(Stored items)

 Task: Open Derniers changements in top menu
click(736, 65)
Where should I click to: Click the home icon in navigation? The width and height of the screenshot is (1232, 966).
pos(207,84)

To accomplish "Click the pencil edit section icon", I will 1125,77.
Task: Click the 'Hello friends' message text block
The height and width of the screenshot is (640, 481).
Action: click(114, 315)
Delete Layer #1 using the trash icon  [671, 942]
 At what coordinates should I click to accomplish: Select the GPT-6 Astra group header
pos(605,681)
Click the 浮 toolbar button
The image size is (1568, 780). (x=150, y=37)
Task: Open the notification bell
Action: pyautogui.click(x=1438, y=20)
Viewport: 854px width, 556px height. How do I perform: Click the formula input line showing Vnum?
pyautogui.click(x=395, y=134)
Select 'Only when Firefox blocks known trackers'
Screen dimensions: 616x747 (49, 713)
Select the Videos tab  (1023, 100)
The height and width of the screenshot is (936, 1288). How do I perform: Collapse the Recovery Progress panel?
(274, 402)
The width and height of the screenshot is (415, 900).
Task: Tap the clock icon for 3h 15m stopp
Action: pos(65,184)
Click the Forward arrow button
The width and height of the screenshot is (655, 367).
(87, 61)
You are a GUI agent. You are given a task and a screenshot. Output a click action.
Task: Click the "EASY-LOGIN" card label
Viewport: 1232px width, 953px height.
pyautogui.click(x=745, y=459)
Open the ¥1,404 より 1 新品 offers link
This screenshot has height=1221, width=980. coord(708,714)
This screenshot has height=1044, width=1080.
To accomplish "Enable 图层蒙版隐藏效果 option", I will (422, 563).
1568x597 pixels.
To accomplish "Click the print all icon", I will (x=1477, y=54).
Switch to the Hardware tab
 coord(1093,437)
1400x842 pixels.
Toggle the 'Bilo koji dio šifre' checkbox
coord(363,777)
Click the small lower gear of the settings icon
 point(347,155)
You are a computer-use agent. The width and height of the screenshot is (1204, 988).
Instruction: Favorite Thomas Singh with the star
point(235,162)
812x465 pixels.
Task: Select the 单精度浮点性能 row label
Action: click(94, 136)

• **TASK BRIEF**: Copy out each line of the records above that includes "will".

• **RESPONSE**:
To accomplish "Click the pencil edit section icon", I will 1125,77.
To accomplish "Enable 图层蒙版隐藏效果 option", I will (422, 563).
To accomplish "Click the print all icon", I will (x=1477, y=54).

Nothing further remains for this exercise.